◆ **Data provided**:
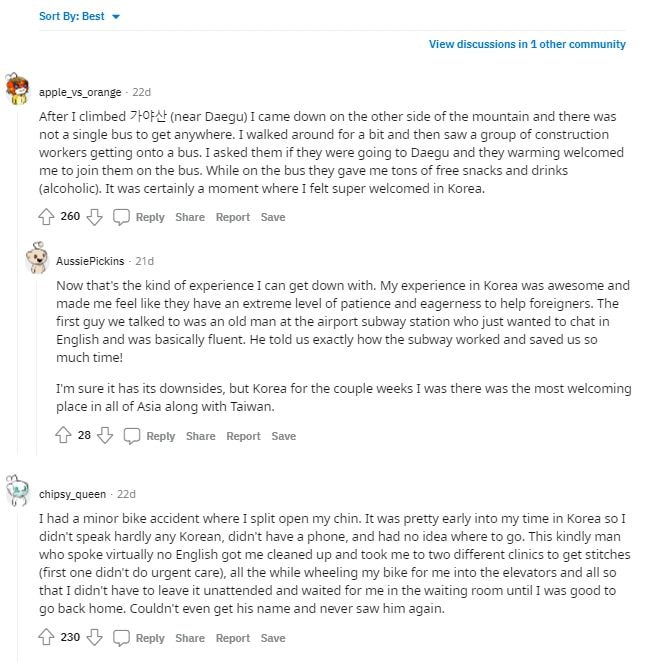Click apple_vs_orange's avatar image
The width and height of the screenshot is (652, 662).
pyautogui.click(x=17, y=90)
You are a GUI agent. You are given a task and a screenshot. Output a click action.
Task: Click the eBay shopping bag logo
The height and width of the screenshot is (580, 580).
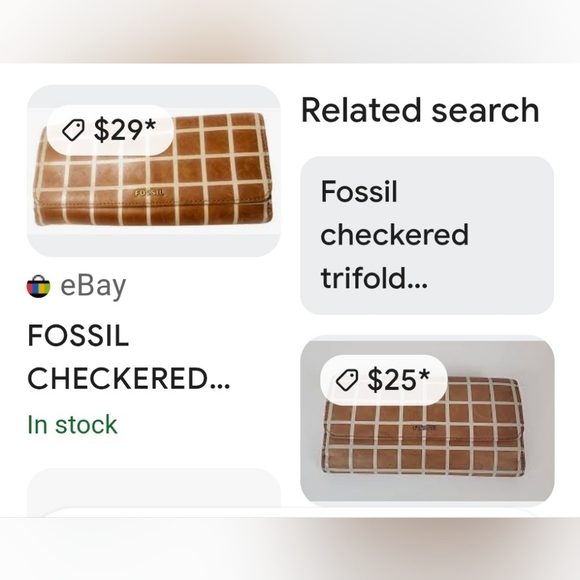[38, 286]
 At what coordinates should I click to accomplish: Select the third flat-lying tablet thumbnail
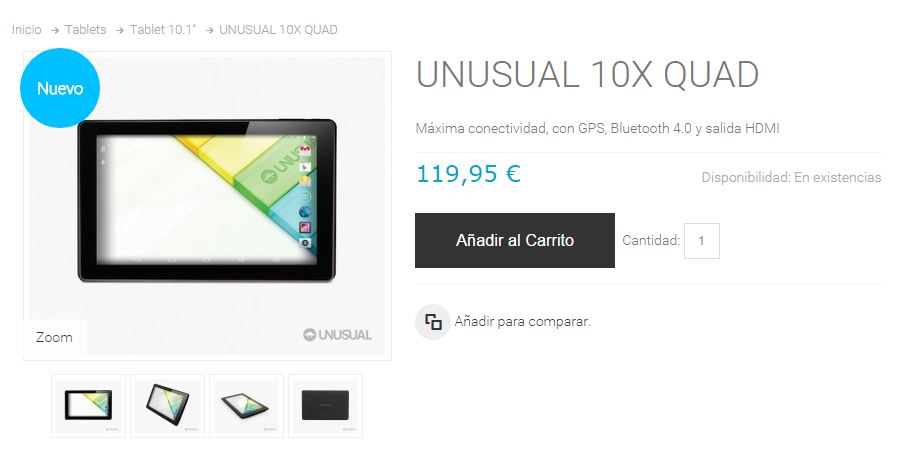click(x=246, y=406)

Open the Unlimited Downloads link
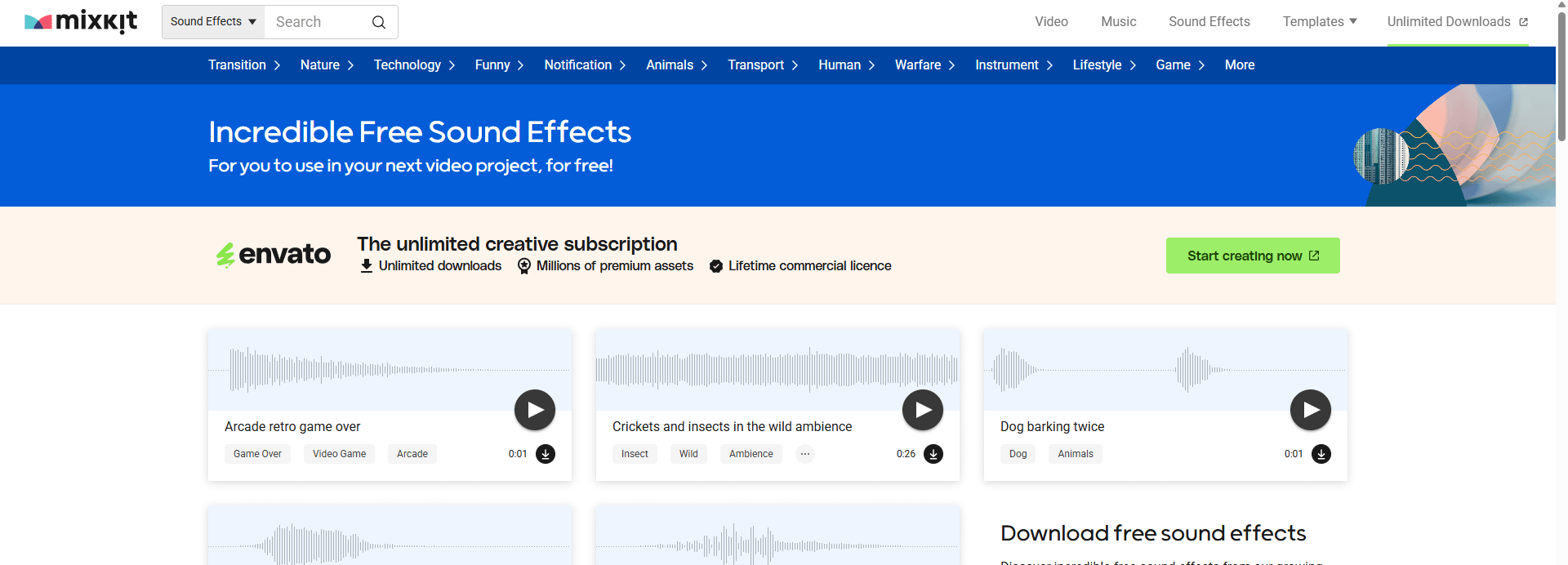coord(1457,22)
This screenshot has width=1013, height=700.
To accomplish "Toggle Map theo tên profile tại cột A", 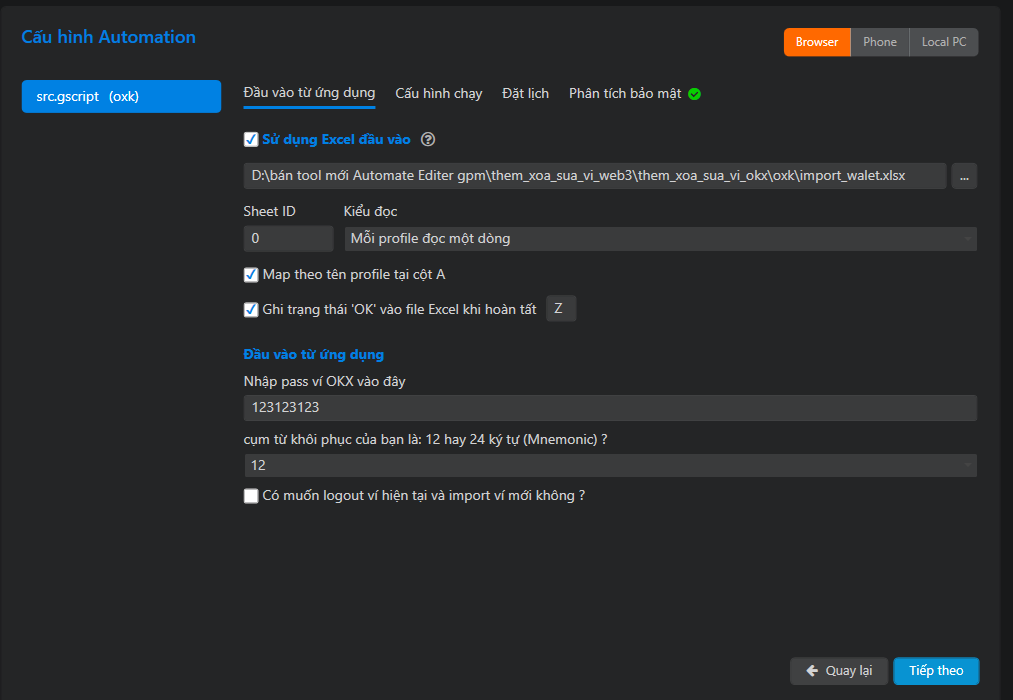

◆ **What you are asked to do**:
Rewrite all of the entries above, replacing "GUI agent" with "interface agent" and keeping everything else unchanged. Leave the pictures out.

◆ **Answer to the problem**:
Click apple_vs_orange's avatar image
The width and height of the screenshot is (652, 662).
pyautogui.click(x=17, y=90)
You are a interface agent. You are given a task and a screenshot. Output a click action.
Task: Click the eBay shopping bag logo
The height and width of the screenshot is (580, 580).
[38, 286]
 At what coordinates should I click to accomplish: Select the third flat-lying tablet thumbnail
click(x=246, y=406)

Open the Unlimited Downloads link
coord(1457,22)
This screenshot has width=1013, height=700.
To accomplish "Toggle Map theo tên profile tại cột A", 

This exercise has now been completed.